DIRECTIVE —
Please lay out the records as a numbered list, starting at the line that contains "You are a computer-use" and stopping after the line that contains "coord(43,358)". Include only those lines and leave out any blank ones.

DATA SUPPLIED —
☆ ☆ ☆ ☆ ☆
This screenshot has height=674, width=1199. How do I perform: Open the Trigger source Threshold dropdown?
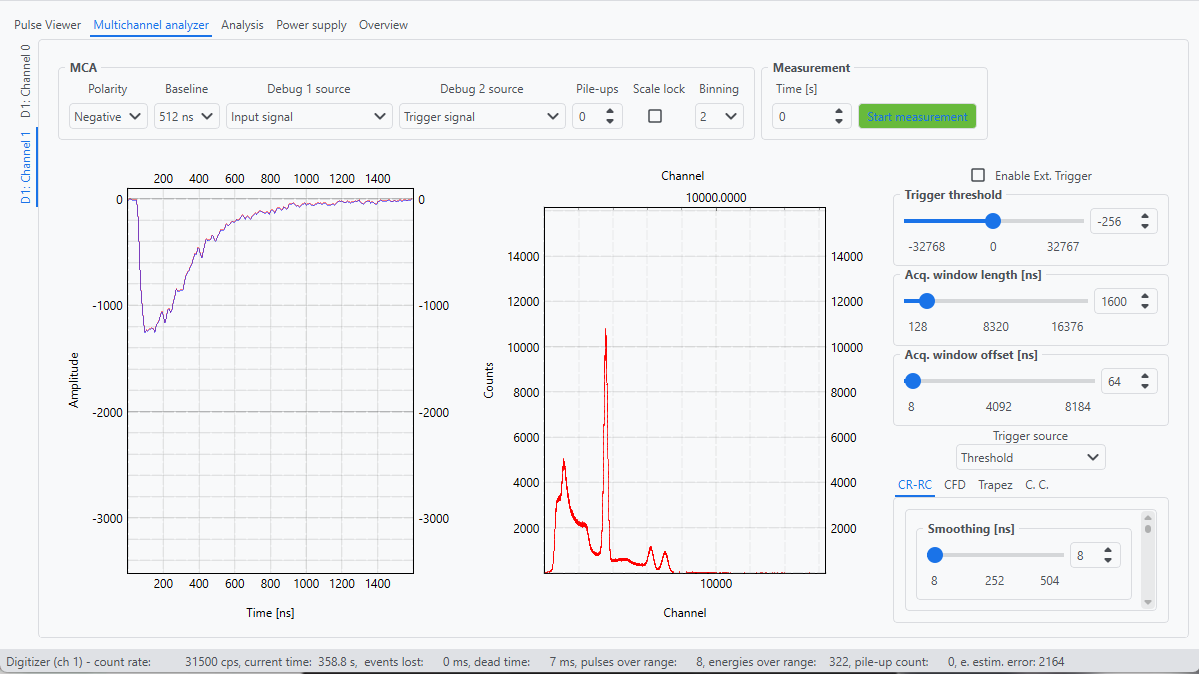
☆ ☆ ☆ ☆ ☆
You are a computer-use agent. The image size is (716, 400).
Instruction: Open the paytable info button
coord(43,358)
☆ ☆ ☆ ☆ ☆
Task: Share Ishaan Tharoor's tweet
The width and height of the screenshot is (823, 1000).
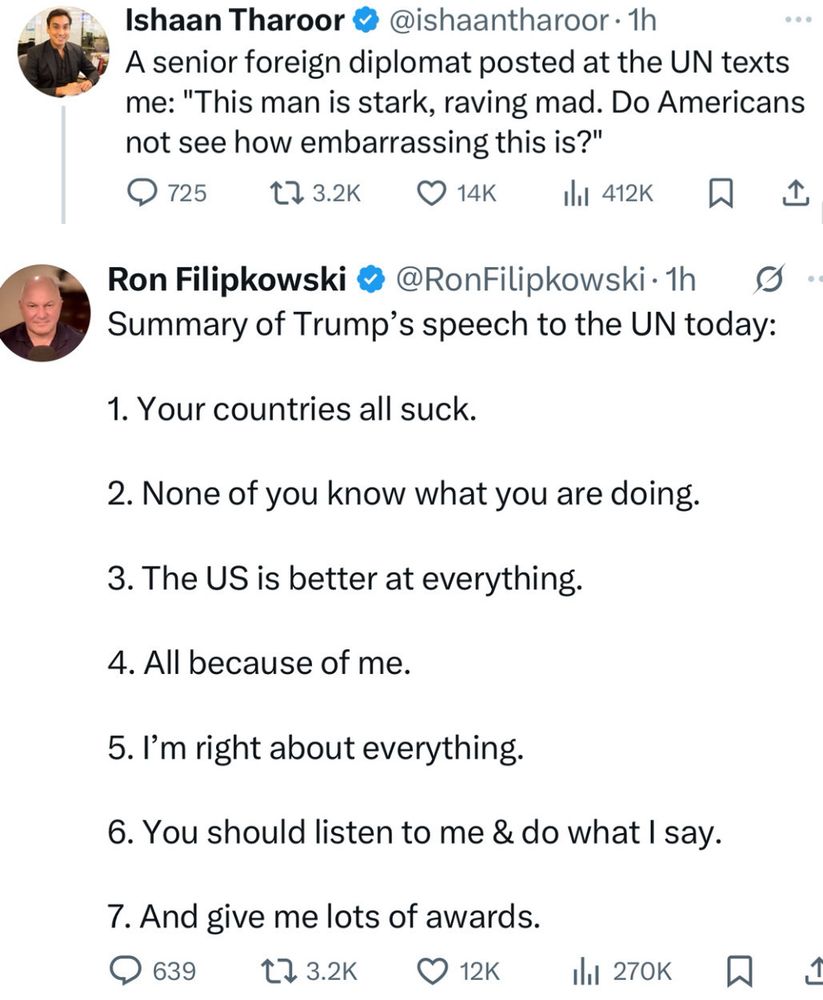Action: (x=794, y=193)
☆ ☆ ☆ ☆ ☆
FINISHED EXERCISE —
1. You are a computer-use agent. The image size is (716, 400).
2. Instruction: Open the paytable info button
3. coord(43,358)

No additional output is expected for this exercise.